THE PROBLEM »
Each line of the material below with the word "agent" is to be reported.
**********
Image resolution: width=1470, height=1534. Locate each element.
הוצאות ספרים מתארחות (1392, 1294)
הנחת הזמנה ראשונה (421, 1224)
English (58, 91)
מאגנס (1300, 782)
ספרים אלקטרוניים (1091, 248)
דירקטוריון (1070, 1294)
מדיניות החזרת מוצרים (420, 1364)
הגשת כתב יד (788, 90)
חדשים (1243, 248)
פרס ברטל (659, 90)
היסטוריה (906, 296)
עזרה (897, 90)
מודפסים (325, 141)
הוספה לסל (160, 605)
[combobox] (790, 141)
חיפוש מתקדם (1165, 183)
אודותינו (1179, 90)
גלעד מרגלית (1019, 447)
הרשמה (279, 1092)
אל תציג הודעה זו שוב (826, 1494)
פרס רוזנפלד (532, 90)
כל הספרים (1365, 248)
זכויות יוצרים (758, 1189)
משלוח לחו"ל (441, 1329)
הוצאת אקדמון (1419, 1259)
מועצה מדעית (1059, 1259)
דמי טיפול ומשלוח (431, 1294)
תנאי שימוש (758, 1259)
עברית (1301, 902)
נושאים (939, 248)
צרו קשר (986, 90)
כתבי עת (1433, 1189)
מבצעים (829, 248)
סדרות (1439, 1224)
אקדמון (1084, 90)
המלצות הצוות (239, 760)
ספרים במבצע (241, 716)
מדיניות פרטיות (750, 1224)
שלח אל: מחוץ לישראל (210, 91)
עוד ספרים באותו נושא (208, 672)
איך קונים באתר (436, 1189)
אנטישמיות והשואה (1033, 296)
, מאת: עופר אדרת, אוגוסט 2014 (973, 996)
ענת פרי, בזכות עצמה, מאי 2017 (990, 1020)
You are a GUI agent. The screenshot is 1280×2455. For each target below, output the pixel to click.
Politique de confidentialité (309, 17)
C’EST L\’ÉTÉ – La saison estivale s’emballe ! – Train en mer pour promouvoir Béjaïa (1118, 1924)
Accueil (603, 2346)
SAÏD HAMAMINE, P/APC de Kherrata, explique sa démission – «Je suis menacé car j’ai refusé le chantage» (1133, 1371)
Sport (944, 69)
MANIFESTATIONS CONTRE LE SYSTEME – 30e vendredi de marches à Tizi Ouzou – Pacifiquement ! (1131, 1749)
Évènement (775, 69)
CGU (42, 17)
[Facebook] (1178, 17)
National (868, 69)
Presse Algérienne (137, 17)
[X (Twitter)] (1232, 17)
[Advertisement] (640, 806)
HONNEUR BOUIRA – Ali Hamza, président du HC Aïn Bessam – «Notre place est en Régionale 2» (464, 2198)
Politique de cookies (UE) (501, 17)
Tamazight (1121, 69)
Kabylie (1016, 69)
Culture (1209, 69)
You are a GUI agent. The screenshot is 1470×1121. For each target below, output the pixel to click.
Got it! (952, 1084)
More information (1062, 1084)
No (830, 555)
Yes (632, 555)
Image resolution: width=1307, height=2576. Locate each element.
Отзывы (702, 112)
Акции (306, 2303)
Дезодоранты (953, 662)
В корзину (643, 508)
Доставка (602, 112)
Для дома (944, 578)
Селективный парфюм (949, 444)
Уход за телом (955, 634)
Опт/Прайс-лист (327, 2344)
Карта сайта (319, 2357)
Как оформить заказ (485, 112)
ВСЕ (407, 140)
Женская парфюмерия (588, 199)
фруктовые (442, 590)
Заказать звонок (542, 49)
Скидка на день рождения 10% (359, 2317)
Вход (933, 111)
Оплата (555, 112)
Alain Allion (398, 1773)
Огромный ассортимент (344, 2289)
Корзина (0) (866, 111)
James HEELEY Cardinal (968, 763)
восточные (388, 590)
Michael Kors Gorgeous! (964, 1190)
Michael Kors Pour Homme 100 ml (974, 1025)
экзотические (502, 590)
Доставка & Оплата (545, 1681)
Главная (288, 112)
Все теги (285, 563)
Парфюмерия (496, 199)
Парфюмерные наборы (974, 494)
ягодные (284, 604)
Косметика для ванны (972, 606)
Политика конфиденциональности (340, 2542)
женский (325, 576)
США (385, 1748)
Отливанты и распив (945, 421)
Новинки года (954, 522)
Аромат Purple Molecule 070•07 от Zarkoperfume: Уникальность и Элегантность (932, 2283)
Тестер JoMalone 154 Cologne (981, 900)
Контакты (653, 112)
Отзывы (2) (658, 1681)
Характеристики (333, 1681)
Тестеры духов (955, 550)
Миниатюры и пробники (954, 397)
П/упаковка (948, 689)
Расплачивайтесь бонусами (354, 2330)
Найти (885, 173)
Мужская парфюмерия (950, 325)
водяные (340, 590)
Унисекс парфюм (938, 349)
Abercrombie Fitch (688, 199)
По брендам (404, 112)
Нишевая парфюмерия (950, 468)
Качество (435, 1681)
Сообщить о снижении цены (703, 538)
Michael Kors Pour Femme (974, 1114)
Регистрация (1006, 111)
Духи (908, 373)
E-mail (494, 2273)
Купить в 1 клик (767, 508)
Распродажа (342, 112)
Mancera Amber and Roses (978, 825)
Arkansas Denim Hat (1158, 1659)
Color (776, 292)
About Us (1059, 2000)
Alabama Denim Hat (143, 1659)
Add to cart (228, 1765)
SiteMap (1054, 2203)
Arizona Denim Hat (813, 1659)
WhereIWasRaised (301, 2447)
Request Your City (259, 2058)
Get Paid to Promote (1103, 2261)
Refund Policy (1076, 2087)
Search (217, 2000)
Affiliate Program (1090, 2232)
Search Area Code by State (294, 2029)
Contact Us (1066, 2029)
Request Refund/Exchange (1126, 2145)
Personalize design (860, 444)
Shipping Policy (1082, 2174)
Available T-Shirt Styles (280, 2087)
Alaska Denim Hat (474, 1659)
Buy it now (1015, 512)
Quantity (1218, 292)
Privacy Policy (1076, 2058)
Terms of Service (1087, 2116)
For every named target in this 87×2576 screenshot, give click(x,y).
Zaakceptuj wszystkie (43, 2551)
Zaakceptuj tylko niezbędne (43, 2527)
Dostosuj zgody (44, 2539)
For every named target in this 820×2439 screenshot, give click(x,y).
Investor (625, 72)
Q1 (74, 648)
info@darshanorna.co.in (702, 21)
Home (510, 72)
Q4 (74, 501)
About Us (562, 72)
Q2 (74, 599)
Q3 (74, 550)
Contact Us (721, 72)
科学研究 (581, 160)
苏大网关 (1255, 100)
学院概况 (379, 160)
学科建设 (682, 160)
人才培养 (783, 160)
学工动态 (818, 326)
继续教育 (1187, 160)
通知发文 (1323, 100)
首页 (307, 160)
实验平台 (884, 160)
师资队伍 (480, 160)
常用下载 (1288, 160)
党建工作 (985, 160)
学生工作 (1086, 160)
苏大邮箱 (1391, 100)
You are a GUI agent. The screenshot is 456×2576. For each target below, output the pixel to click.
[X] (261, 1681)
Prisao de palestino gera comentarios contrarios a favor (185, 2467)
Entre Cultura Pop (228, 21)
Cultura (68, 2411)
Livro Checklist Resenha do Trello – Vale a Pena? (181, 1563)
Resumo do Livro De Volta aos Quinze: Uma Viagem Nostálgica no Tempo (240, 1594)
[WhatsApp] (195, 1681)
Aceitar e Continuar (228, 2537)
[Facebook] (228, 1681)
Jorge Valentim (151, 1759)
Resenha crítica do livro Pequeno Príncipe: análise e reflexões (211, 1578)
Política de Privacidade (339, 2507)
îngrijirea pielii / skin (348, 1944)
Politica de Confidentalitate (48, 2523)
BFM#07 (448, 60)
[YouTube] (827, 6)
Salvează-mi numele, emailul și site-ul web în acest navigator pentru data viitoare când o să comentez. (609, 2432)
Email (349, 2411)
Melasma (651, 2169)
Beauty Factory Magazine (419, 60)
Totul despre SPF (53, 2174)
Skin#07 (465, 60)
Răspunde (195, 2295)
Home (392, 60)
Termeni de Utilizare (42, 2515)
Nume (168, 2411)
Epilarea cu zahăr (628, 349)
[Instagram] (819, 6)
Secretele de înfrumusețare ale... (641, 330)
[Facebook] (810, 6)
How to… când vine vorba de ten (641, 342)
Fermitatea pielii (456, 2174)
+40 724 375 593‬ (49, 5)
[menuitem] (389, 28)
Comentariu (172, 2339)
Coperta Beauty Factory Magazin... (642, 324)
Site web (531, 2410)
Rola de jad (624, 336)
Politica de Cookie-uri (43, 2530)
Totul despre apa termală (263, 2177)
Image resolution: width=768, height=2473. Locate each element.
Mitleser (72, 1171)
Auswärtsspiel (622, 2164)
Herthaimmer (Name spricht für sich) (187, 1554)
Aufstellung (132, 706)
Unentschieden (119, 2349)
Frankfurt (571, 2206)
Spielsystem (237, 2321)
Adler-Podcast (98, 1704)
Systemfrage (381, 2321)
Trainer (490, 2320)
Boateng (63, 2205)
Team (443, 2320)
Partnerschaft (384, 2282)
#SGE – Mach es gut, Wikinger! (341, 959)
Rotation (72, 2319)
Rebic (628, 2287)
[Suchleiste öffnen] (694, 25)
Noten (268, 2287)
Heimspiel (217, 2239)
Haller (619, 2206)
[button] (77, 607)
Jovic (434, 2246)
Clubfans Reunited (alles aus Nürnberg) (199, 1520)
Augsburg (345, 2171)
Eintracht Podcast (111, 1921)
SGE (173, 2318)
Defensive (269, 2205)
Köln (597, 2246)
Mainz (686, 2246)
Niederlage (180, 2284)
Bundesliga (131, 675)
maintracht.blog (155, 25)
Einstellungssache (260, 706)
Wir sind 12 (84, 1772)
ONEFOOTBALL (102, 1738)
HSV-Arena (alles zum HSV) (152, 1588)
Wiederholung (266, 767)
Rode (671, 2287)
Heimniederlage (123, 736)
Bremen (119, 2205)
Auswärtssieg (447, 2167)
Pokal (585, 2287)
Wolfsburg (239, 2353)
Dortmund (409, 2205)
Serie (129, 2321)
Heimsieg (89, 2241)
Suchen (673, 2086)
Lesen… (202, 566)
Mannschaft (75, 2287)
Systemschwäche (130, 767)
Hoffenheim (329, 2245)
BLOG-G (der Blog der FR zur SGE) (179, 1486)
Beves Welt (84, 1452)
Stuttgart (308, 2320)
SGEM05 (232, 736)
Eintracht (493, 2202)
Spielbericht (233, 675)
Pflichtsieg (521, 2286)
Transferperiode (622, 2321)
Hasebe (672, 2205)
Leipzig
**********
YOUR RESPONSE »
You are a GUI agent. The screenshot is 1280×2455. For each target below, output the pixel to click.
You are a GUI agent. The screenshot is 1470×1121. For each target below, output the pixel to click.
You are a GUI agent. The screenshot is 456×2576. For each target below, output the pixel to click.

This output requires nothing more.